Another silence n’est pas un film de vengeance traditionnel, de même qu’il n’aborde pas la question du deuil de manière classique. Pourtant, il est un peu des deux, parcours initiatique aux accents de thriller, tendu et anxiogène, où la violence se manifeste par éclats saccadés et brefs laissant entr’apercevoir la douleur incommensurable qui anime l’héroïne. Les paysages argentins, dont la beauté coupe le souffle au sens propre comme au figuré, forment le décor idéal pour ce travail de reconstruction et d’acceptation qui suit toujours la mort d’êtres chers. Les montagnes majestueuses et les plaines désolées se font ainsi l’écho de ce vide intérieur que rien ne peut combler, et en même temps ils mettent en perspective une douleur intime sans cesse sur le point de se radicaliser.

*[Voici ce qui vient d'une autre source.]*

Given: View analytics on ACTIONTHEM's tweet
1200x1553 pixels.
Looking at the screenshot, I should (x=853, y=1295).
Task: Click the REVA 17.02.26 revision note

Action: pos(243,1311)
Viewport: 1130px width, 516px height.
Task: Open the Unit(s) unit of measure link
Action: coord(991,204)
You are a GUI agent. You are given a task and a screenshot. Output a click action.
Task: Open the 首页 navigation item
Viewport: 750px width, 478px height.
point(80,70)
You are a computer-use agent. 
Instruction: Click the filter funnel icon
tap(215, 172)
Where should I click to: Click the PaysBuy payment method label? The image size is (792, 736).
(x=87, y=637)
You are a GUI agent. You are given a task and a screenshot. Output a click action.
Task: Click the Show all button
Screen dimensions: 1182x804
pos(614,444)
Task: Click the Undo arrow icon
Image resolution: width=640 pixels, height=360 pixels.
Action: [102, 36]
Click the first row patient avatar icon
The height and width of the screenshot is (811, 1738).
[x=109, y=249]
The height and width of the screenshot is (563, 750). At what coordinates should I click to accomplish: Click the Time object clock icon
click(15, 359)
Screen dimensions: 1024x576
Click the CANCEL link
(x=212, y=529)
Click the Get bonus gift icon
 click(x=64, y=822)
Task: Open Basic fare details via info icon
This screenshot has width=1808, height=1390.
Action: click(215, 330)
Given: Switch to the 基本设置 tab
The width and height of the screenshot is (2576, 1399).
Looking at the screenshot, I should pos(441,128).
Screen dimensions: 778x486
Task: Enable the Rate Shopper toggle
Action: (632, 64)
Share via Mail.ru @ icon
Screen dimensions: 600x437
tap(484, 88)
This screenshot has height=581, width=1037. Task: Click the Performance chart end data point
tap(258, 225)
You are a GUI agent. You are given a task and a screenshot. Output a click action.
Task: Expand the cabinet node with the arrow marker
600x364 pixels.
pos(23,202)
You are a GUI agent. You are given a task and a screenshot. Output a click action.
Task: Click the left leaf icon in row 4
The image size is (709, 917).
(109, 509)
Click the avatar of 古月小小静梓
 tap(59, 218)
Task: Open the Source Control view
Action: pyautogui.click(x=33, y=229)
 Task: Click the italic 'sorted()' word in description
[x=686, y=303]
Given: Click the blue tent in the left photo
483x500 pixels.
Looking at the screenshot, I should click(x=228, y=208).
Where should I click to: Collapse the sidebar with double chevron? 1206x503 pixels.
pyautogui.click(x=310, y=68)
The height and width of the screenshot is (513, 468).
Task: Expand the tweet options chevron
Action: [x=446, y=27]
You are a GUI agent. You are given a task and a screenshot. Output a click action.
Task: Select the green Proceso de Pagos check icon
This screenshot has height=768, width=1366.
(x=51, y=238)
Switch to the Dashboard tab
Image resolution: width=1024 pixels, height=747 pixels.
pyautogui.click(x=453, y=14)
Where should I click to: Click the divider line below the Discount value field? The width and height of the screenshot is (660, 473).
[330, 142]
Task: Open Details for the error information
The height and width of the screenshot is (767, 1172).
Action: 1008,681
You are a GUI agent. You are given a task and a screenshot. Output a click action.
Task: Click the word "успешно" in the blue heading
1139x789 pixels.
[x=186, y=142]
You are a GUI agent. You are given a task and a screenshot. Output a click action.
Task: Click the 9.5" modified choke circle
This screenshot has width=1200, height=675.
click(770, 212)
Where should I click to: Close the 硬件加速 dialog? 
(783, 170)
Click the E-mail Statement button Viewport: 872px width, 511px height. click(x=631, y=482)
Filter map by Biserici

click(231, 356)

Santiago Amigorena filme avec retenue et sobriété ce polar économe de mots et d’effets, road movie au ralenti, où les rares paroles prononcées sont lancées comme des couteaux, perçants et acérés. Marie, brillamment interprétée par une Marie-Josée Croze au visage fermé et durci, ne s’épanche jamais sur son sort, pas plus qu’elle ne lie de liens affectifs avec ses rencontres de passage. Absente aux autres et à elle-même, elle recherche presque plus l’assassin de sa famille par besoin d’avoir un but à poursuivre que par réel désir de vengeance. Pourtant, dans chacun de ses gestes et de ses regards, même dans la manière qu’elle a de mouvoir un corps qu’on sent trop lourd pour elle, s’affirme une volonté inébranlable, quasiment inhumaine dont on devine qu’elle est la dernière chose qui la sépare de la mort.
Mais si ce personnage de femme détruite séduit autant, c’est parce que tout s’agence pour accompagner son parcours sans pathos ni effets inutiles. Santiago Amigorena prend en effet son temps pour dérouler un scénario en permanence sur le fil, entre quête et enquête, et surtout entre violence intérieure et extériorisée. Plus l’intrigue avance, plus on est dérouté par ce rythme lent qui tient malgré tout le spectateur en haleine. On tremble autant pour l’héroïne que pour le film, qui n’est jamais loin du cliché. Mais il ne bascule jamais, inventant avec son propre ton un chemin de traverse entre polar brut et tragédie contemplative. Ici, ni rédemption, ni catharsis, juste le récit simple et épuré de vies irrémédiablement brisées.